The UK transposed the 2014 Public Procurement Package by copying it out, primarily into the Public Contracts Regulations 2015 [A Sanchez-Graells, 'The Implementation of Directive 2014/24/EU in the UK', in S Treumer & M Comba (eds), Implementation of Directive 2014/24, vol. 8 European Procurement Law Series (Edward Elgar, forthcoming). ]. Thus, barring any intervening 'fine-tuning' of the transposition, on Brexit Day (and until such time as the PCR2015 are reformed, or EU procurement law subject to further revision), the domestic UK rules will be perfectly aligned with EU public procurement law. However, and rather counterintuitively, this cannot by itself ensure substantive coordination in the foreseeable future. How come?
As things stand, and unless I have missed something, the CJEU is yet to issue any judgment interpreting the three Directives included in the 2014 Public Procurement Package (Dirs 23, 24 and 25/2014/EU). On occasion, the Court has indirectly taken into consideration some of the reforms the 2014 Package brought about, but most of the rules where there is a sharp distinction between the pre-2014 and the post-2014 rules (which sometimes involve a 'flexible recast' or implicit reform of case law that got incorporated to the new Directives) remain untouched. Enter the EUWB.
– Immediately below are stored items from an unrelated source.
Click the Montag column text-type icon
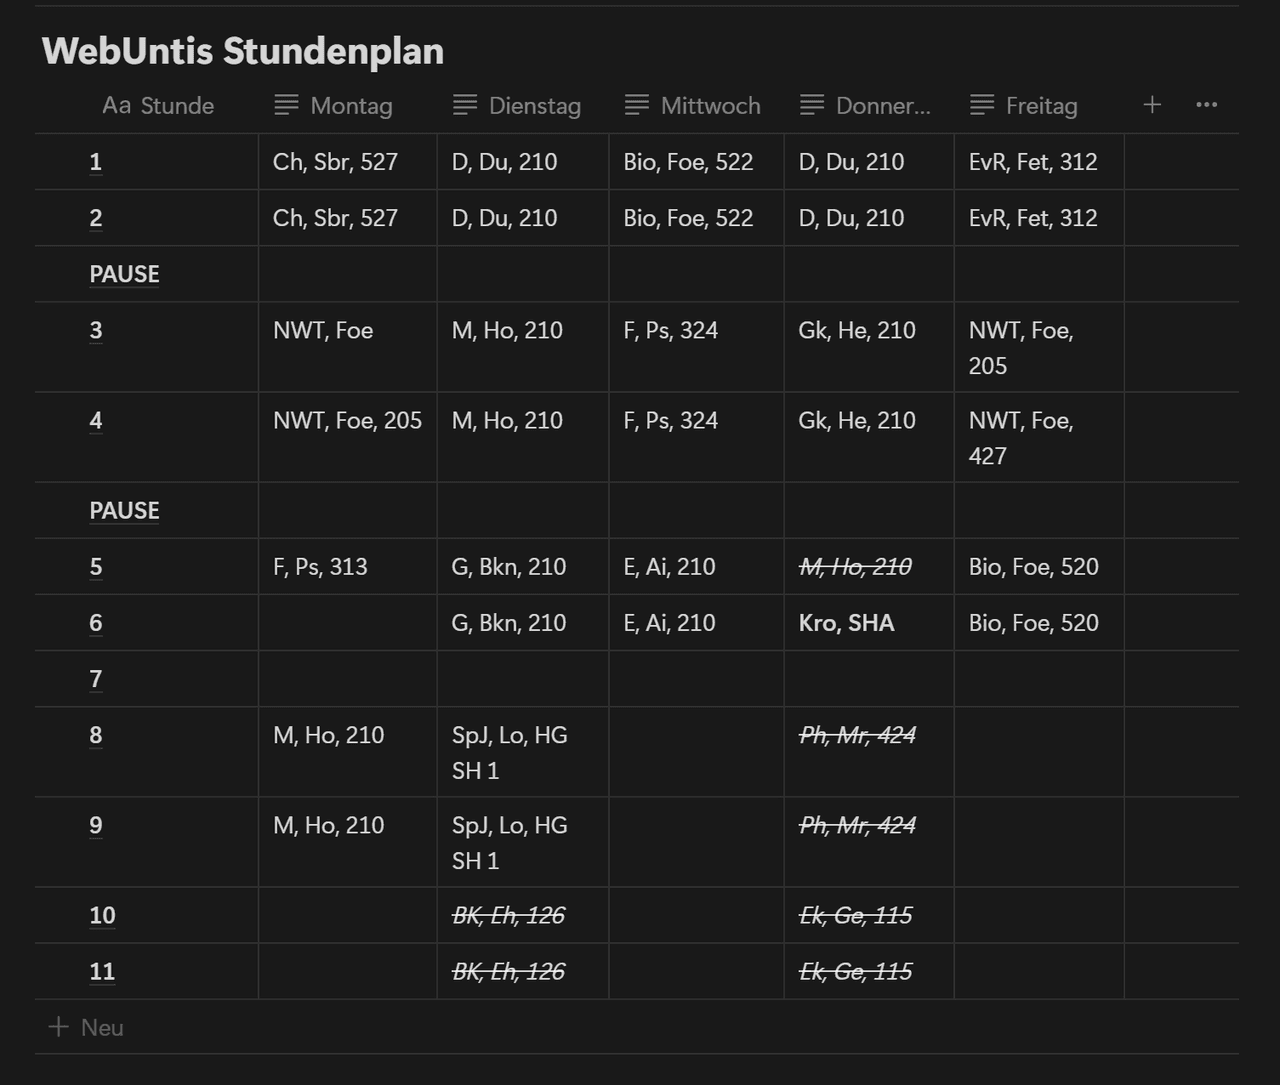[286, 105]
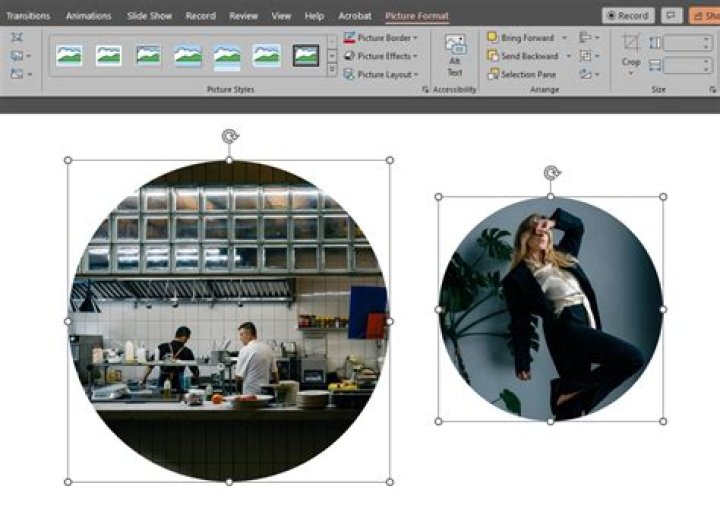
Task: Open the Selection Pane
Action: click(525, 74)
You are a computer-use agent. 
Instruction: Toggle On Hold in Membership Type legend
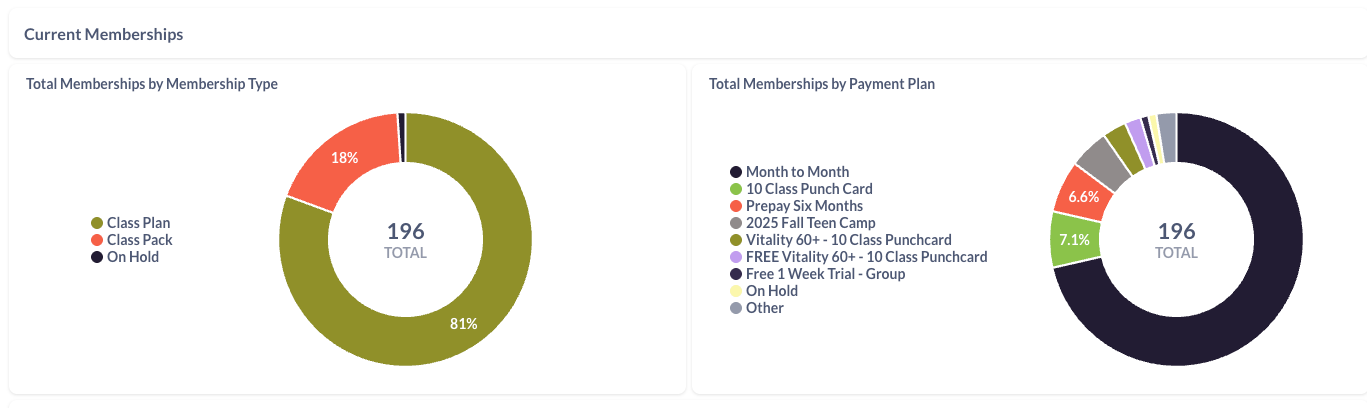point(133,257)
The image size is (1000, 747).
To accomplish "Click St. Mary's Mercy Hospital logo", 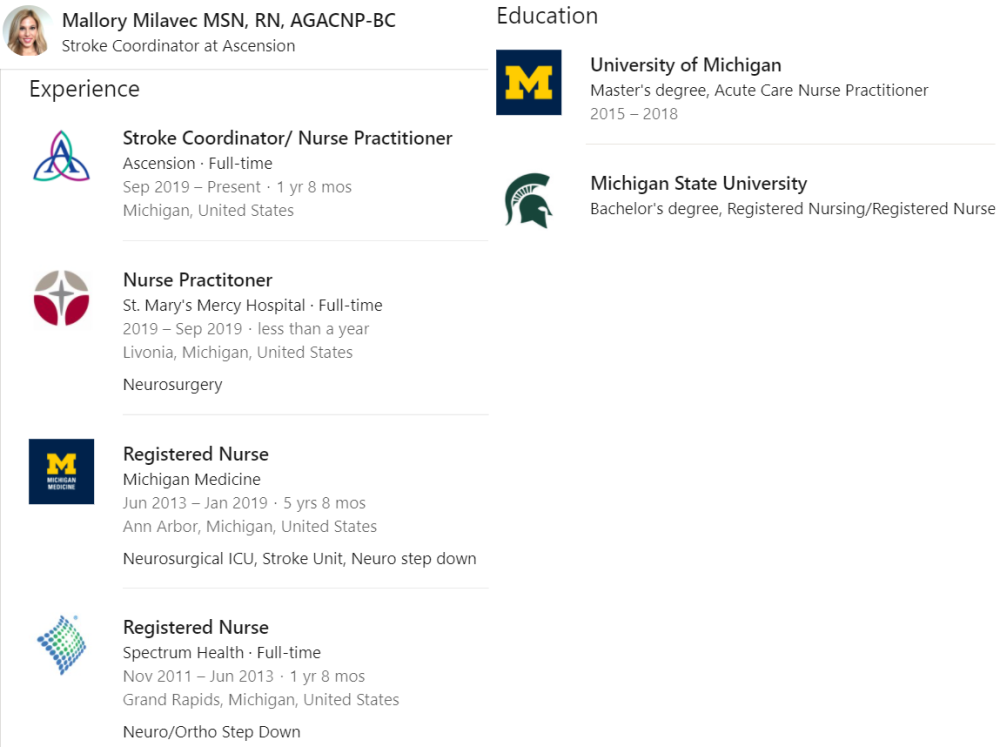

According to section 6(3) EUWB, "Any question as to the validity, meaning or effect of any retained EU law is to be decided, so far as that law is unmodified on or after exit day and so far as they are relevant to it—(a) in accordance with any retained case law and any retained general principles of EU law, ...". So, when confronted with the need to interpret the PCR2015 (identical to the 2014 Package), the UK Courts will only be able to rely on 'old' CJEU case law, which may or may not be a good proxy of the interpretation the CJEU would (will) make of the revised rules, in particular where there is a clash between such 'old' case law and the new rules [for extended discussion, see GS Ølykke & A Sanchez-Graells (eds), Reformation or Deformation of the EU Public Procurement Rules (Edward Elgar, 2016)].
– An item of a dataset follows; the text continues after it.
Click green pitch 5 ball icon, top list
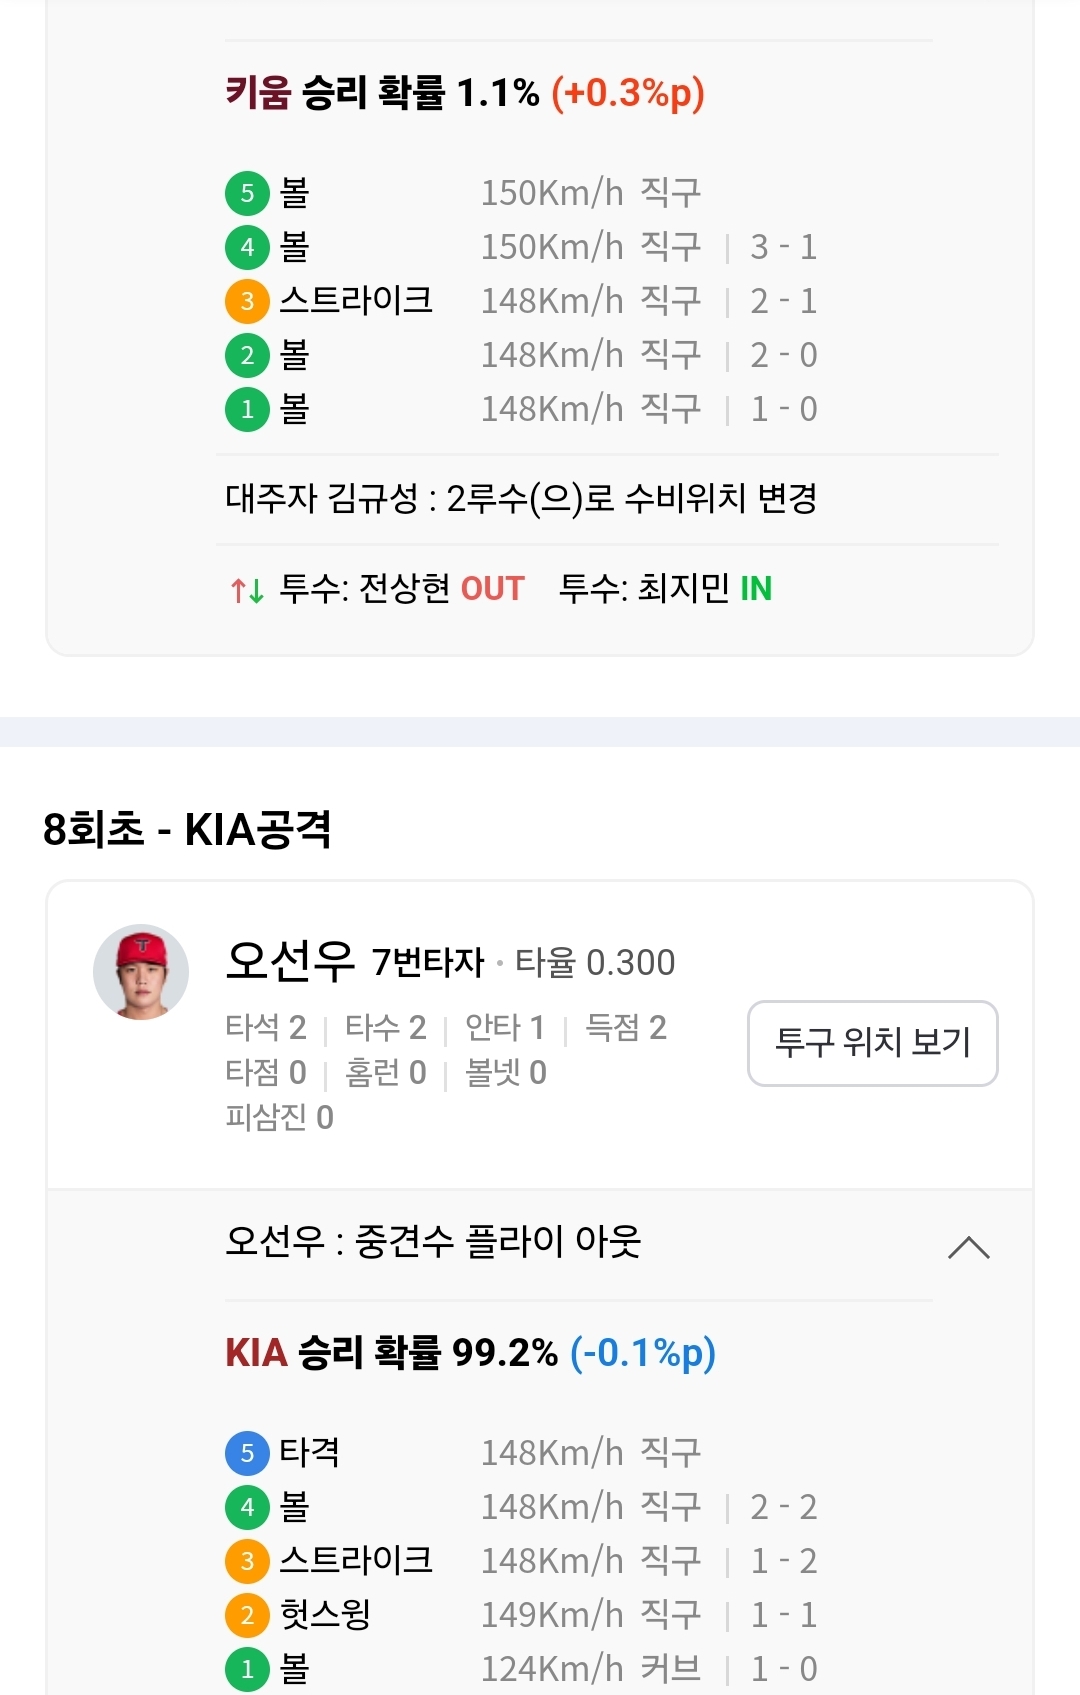 click(x=247, y=193)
Moreover, given the different techniques of statutory interpretation applicable in the UK and those the CJEU tends to follow, even the most willing UK court may find itself carrying out complex exercises in 'legal archeology' to ascertain the extent to which the 'old' case law buried under the new rules is of any use in the construction of the latter. Oddly enough, should the UK courts--willingly, due to convenience, or inadvertently--give more weight to the 'old' case law than the CJEU itself (which could decide to go by the literal tenor of the new rules, even if they deactivate previous jurisprudential positions, to show deference to the EU legislators) the UK could end up with 'purer' EU public procurement rules than the EU itself. Surely not what the drafters of section 6(2) and (3) EUWB had in mind.
Of course, this hypothetical scenario is bound to lose relevance as time goes by and the CJEU has the chance to engage in the direct interpretation of the 2014 Package--and a long transition period may do away with the peculiarity derived from the current 'estimated' timing of Brexit and the recent reform of EU public procurement law. More generally, all in all, this is probably highly theoretical or even absurd, but I think it militates in favour of a flexible mechanism for UK courts to (voluntarily, sure) send references on interpretation to the CJEU post-Brexit, if there is to be substantive coordination--not solely on procurement, but in all areas of 'regulatory allignment' of a flavour or other, in the context of the agreement for future EU-UK relationships. Will the next wave of negotiations raise to this challenge?